■ **ACTION ITEM**
Where in the data below does the word "Regionálne" appear? Copy each line that holds it.

■ **Stored data entries**
****

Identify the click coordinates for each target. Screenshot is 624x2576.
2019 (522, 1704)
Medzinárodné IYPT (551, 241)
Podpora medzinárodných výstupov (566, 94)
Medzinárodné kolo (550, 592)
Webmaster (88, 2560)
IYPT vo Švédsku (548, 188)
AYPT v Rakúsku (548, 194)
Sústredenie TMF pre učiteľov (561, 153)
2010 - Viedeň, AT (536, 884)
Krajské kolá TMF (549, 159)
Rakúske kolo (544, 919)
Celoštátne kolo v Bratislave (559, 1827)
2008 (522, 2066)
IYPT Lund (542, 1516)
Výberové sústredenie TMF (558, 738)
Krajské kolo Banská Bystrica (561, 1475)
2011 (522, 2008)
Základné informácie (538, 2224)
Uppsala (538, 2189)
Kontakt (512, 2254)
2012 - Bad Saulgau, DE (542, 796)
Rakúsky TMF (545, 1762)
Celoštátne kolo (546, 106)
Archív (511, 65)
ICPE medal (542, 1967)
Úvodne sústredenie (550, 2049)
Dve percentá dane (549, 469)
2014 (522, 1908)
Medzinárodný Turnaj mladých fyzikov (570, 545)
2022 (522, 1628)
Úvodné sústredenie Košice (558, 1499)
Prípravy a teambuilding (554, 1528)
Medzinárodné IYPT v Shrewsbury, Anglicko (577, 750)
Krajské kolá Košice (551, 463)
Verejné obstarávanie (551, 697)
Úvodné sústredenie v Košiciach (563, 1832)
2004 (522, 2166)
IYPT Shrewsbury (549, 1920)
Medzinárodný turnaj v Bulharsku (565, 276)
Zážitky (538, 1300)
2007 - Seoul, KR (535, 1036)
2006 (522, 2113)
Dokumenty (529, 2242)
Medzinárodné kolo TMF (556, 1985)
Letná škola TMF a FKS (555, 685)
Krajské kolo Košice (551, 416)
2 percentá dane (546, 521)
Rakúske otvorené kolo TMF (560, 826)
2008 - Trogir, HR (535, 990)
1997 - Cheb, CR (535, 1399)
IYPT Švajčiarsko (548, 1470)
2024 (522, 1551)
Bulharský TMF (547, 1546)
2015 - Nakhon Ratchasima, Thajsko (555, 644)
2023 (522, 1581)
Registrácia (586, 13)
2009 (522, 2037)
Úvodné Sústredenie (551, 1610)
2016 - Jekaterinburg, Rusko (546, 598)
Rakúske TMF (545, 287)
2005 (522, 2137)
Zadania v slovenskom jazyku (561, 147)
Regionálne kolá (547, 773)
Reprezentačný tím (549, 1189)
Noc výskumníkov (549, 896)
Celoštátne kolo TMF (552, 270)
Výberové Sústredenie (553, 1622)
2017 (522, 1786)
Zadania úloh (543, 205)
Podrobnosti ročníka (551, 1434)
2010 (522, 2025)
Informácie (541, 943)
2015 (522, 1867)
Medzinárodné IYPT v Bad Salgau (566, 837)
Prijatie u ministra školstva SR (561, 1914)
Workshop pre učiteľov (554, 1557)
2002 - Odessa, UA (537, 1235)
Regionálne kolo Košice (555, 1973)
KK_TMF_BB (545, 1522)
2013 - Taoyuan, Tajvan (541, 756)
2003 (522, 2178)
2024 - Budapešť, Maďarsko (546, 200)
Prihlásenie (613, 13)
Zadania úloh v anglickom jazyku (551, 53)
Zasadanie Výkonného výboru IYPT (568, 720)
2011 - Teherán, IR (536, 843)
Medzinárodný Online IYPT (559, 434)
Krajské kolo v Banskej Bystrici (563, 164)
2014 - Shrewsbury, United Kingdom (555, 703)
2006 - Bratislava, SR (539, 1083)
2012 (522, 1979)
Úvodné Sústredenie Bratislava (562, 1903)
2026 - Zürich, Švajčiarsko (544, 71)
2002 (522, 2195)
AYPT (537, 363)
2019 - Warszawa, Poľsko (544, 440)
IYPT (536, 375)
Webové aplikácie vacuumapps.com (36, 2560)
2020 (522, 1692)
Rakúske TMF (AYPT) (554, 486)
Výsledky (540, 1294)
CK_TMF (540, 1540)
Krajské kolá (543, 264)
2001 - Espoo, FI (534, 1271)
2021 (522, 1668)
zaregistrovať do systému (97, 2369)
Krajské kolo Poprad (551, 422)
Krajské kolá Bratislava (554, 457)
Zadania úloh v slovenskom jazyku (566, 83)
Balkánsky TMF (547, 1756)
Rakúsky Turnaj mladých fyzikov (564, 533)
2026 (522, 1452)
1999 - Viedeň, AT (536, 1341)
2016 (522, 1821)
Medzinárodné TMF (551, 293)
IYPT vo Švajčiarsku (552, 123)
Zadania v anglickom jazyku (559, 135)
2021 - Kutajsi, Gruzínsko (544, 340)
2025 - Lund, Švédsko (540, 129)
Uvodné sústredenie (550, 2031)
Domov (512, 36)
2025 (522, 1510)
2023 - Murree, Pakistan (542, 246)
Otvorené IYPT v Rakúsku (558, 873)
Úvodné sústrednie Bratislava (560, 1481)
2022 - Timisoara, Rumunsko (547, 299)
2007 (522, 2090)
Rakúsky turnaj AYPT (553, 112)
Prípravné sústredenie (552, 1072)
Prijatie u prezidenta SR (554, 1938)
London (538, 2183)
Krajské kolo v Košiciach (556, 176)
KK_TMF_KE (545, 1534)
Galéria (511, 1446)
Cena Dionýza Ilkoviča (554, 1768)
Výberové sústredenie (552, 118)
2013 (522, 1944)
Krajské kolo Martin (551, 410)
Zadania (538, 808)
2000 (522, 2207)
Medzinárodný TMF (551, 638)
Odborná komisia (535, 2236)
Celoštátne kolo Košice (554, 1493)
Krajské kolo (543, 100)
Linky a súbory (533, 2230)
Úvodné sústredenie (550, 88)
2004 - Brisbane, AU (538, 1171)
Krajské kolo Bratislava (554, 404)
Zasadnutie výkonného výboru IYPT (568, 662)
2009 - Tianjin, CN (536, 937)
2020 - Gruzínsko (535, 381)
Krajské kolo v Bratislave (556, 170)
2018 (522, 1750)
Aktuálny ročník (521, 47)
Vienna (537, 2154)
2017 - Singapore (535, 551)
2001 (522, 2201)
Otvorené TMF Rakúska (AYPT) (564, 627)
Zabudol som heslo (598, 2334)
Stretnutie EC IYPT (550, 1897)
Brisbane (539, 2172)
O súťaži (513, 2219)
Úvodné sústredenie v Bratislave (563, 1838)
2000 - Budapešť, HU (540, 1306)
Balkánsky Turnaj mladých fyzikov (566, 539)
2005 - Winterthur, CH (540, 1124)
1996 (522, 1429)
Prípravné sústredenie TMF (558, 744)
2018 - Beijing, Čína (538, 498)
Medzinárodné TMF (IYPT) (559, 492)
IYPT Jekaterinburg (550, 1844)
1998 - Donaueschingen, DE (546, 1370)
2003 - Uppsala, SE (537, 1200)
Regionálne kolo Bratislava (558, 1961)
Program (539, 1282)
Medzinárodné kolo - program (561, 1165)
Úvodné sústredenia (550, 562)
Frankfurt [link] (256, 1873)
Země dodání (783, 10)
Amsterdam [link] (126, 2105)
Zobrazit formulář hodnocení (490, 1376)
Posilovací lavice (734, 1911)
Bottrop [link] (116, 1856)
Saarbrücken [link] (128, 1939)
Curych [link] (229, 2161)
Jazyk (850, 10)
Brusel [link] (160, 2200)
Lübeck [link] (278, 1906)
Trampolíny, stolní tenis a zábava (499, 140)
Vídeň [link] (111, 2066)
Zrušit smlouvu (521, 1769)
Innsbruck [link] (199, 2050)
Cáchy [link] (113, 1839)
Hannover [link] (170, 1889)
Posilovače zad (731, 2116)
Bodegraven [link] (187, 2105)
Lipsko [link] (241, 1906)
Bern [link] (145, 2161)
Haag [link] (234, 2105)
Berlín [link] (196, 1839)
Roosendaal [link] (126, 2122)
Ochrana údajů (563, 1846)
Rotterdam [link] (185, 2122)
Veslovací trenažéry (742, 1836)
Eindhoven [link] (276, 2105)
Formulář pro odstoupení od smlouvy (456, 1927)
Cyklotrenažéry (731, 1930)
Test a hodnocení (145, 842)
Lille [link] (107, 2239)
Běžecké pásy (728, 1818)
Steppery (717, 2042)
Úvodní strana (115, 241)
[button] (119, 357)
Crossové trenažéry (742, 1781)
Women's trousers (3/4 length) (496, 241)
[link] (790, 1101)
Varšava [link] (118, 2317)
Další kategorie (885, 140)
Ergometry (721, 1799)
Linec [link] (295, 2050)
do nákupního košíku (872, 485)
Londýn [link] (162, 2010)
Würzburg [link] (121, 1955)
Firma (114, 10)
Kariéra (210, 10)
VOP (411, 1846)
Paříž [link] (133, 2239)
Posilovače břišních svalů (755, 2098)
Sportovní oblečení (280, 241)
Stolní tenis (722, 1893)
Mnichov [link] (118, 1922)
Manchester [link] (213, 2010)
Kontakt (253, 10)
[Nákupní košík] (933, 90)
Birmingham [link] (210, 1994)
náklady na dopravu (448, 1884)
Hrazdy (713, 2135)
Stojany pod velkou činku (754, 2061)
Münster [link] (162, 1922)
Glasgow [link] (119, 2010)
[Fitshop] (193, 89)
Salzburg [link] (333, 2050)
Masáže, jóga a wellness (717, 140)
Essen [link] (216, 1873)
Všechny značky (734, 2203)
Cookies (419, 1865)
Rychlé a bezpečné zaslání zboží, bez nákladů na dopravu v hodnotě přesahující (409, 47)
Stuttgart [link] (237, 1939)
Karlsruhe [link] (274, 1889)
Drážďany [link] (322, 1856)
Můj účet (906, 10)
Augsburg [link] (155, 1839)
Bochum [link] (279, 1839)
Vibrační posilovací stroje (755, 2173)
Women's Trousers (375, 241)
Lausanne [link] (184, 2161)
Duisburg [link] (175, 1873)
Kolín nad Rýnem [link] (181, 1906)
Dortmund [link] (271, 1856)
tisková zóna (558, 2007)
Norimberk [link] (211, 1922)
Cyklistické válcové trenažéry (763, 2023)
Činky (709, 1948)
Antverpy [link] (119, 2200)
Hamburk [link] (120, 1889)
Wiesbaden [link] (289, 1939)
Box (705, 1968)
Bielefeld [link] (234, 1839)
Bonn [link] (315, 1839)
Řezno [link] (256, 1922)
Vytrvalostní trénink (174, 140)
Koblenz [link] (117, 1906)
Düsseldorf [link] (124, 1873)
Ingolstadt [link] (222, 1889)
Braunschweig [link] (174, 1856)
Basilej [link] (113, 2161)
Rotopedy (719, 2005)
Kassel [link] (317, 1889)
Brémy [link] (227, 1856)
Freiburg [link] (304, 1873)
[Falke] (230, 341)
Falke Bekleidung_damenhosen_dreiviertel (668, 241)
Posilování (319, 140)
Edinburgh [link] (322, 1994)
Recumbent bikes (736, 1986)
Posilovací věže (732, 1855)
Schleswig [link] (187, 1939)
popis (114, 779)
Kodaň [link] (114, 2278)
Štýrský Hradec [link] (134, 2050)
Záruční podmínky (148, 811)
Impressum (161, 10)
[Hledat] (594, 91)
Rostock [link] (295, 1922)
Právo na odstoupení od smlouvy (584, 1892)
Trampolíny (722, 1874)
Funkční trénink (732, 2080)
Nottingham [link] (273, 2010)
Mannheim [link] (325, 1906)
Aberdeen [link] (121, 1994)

****

■ **SOLUTION TO THIS TASK**
Regionálne kolá (547, 773)
Regionálne kolo Košice (555, 1973)
Regionálne kolo Bratislava (558, 1961)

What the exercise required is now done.